## start Given text
# St Barts Forums > Meetings in SBH (and elsewhere) >  >  Arriving shortly

## rodndonna

Leaving Anguilla in about 4 hrs. Anguilla is very nice but it's not St. Barts.  Been here for a week and now heading to sbh for another week.  Can't wait to arrive.  How's the weather been?  It was very breezy and cool here on Anguilla.

----------


## andynap

How are you getting to SBH- thru SXM? Anguilla does have superior beaches tho.

----------


## rodndonna

Andy. How's it going?  We chartered a flight directly from Anguilla to sbh so should be an easy travel day. The beaches are amazing on Anguilla. Definitely nicer than sbh. Have to give props for that.

----------


## andynap

Have a safe flight and SBH stay.

----------


## marybeth

Rod, was this your first time in Anguilla? We've talked about doing a split trip, but the transit between was one reason it never happened. Safe travels to SBH!

mb

----------


## Karen

Rod, we've only been here two days, but it has been very breezy and warm.  Very little to no rain in months, is what I hear from others.  We actually had a shower early this morning.  It's clear now.  Safe flight!

----------


## elgreaux

welcome back Rod and Donna.. how long are you staying?

----------


## dadto6

I miss Geraud's for breakfast and Veya for dinner, the beaches too.  However, St. Bart's is a better overall experience IMHO.  Have not been back to Anguilla.  Can't wait to arrive in 5-weeks.  Hope it is cool and breezy.

----------


## BBT

Rod and Donna we will keep our eyes open for you and the Entourage

----------


## stbartshopper

Enjoy your time in SBH!

----------


## rodndonna

> Rod, was this your first time in Anguilla? We've talked about doing a split trip, but the transit between was one reason it never happened. Safe travels to SBH!
> 
> mb



Marybeth. How are you?  Easiest travel day ever. We left our villa on Anguilla at 10:00 AM and were in our SBH villa at 12:00 PM. Very easy if you fly. Since there were 6 of us it was cheaper to charter a flight but it's around $150 pp to fly.  Otherwise you would need to take two taxis and two ferries and I would advise against that. Although I absolutely despised Anguilla for the first 3 or 4 days I grew to like Anguilla and would consider the split trip again. However, my bosses, all the women in my life, have already indicated that that will not be happening and that we will henceforth be doing SBH for the full trip.  So we shall see but most likely not seeing Anguilla again.  I would recommend it though as long as you fly.

----------


## rodndonna

> welcome back Rod and Donna.. how long are you staying?



Thanks Ellen. So happy to be back. We leave Thursday morning but don want to think about that now.

----------


## rodndonna

> Rod and Donna we will keep our eyes open for you and the Entourage



Just look for a lot of shopping bags.

----------


## Karen

> Just look for a lot of shopping bags.



We are headed to Gustavia in a few for our morning stroll.  You should be easy to spot.  :Wink:

----------
## end Given text
## start Recorded information
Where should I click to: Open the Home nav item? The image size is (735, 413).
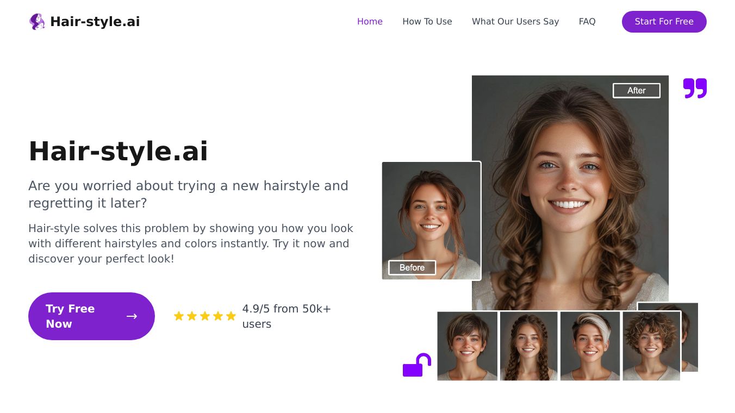[370, 22]
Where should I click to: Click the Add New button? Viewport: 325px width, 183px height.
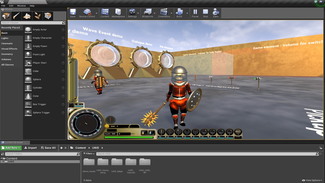click(11, 148)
## end Recorded information
Judge whether each statement agrees with the "Arriving shortly" thread, answering yes or no and quoting the words of the thread that decide it. 1. The group of six traveled from Anguilla to St. Barts on a chartered flight. 2. The trip from the villa on Anguilla to the villa in St. Barts took about four hours. 3. Karen reports hearing that there has been heavy rain for months.

▶ **Output of the task**
1. Yes: "We chartered a flight directly from Anguilla to sbh"
2. No: "We left our villa on Anguilla at 10:00 AM and were in our SBH villa at 12:00 PM."
3. No: "Very little to no rain in months, is what I hear from others."